Resistencia lingüística en el día de Sant Jordi

Tanto el pueblo maya como el catalán han sido sometidos por la política

Juan Manuel Contreras
La Jornada Maya

Mérida, Yucatán
Lunes 24 de abril, 2017

Miembros de la comunidad catalana y público en general se dieron cita en El Casal Català de la capital yucateca para celebrar una de las fiestas más emblemáticas de Cataluña: el día de Sant Jordi, el cual coincidió con el vigésimo aniversario de la asociación y se celebró con un intercambio de libros y rosas, parte importante de esta tradición medieval.

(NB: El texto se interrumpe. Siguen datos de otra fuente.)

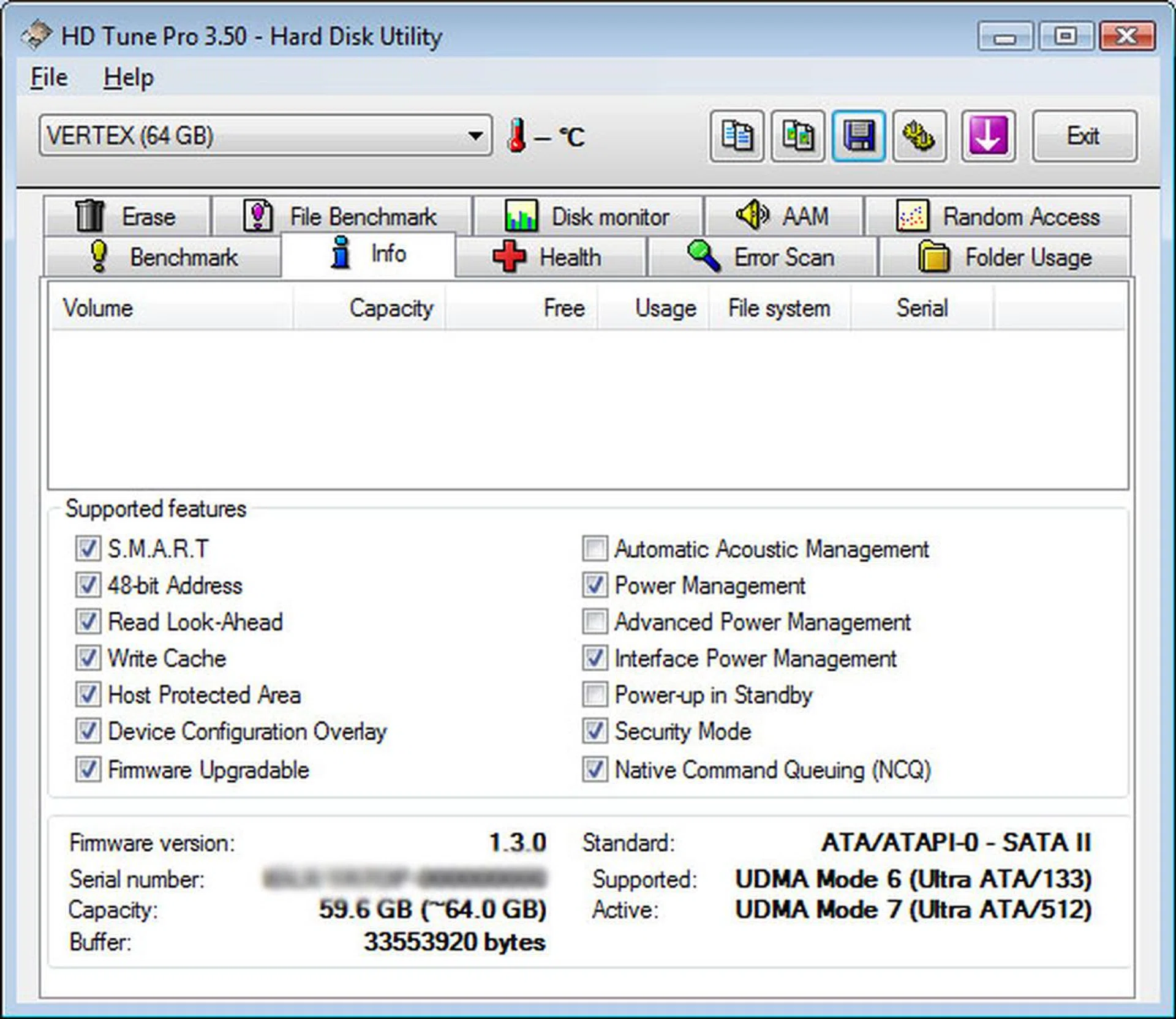1176x1019 pixels.
Task: Click the copy text to clipboard icon
Action: click(x=736, y=136)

Como parte del evento, se instaló el mercado Mercasal, el cual ofreció a los asistentes productos ecológicos y saludables como quesos frescos, huevos orgánicos, miel y sus derivados, así como pan artesanal, hamburguesas veganas y plantas aromáticas.

El programa del evento dio inicio con la presentación la cuentacuentos Natascha Rodríguez con el espectáculo Contando y enredando. Posteriormente Pedro Álvarez y Marco Ceballos deleitaron al público con un concierto de rumba wayé.

De igual forma, el colectivo Malas impresiones ofreció un conversatorio respecto a la edición independiente; Ernesto Medina, miembro del colectivo, quien también colabora con La Jornada Maya, comenta que Malas impresiones es una serie de autoediciones y publicaciones independientes. “Nos invitaron a mostrar nuestro trabajo con motivo de la feria del libro, tenemos un proyecto que se relaciona con la lectura de una manera muy independiente y artesanal”, agregó.

Por su parte, Lloren Puyol, presidente de la asociación El Casal Català relata los inicios de la asociación, “es una iniciativa que viene de 20 años atrás, fue formada por varios catalanes y gente de ascendencia catalana, entre ellos Manuel Mercader y Josep Ligorred”, abunda en que la fundación respondió a la inquietud de los miembros por montar un local que propicie el encuentro de la cultura catalana.

“Además de ser un centro de incentivación de la cultura catalana, somos una entidad local, pues la conciencia y la visión local siempre están presentes en las actividades que realizamos”, señaló Puyol.

La asociación se dedica a la organización de diversas actividades que difundan la cultura catalana como son ciclos de cine, conferencias multitemáticas y talleres, así como clases de catalán. De igual forma, se llevan a cabo fiestas que forman parte de las tradiciones catalanas como la fiesta de Sant Jordi, la de la Diana el 11 de septiembre, y la de Sant Joan el 3 de junio. “Las actividades que se realizan están abiertas a todo el público, tanto para venir y disfrutarlas como para organizarlas”, afirmó Puyol.

Por su parte Iván Cetzal, graduado en la Universidad Intercultural Maya de Quintana Roo, ha aprendido la lengua y la cultura catalana de manera autodidacta y explica su motivación para aprender.

“Veo una relación entre el pueblo maya y el pueblo catalán con respecto a sus gobiernos: los mayas, en su momento, han estado marginados en su propio territorio, al ser esclavizados. Los pocos que quedaron libres fueron enviados a la Guerra de Castas; entonces, a partir de la ley de derechos lingüísticos, empieza esa reivindicación del pueblo maya al intentar preservar su cultura y tradiciones”, señaló: existe una similitud entre la situación lingüística en Cataluña y Yucatán, debido a que ambas lenguas han sido oprimidas por causas políticas.

Consideró que a pesar del esfuerzo de instituciones como Indemaya, no existe en la península interés por aprender la lengua. “En los municipios del estado, aún existen mayahablantes pero están rezagados”. Esta misma dinámica la comparó con lo que sucedía en España con los catalanes por el franquismo, pues a ellos les prohibían hablar catalán en público.

El día de Sant Jordi se celebra en conjunto como un día de amor y de cultura, en el que se intercambian rosas y libros. “Está muy vinculado con el tema de la incentivación de la lectura, de la cultura y de las leyendas populares catalanas”, agregó Puyol, director de la institución.

Parte de la historia se da lugar en la época medieval. “Nosotros los catalanes lo celebramos intercambiando libros y rosas, en Cataluña se decoran las calles, las familias se juntan y hay una gran convivencia. Es una fiesta callejera”, puntualizó.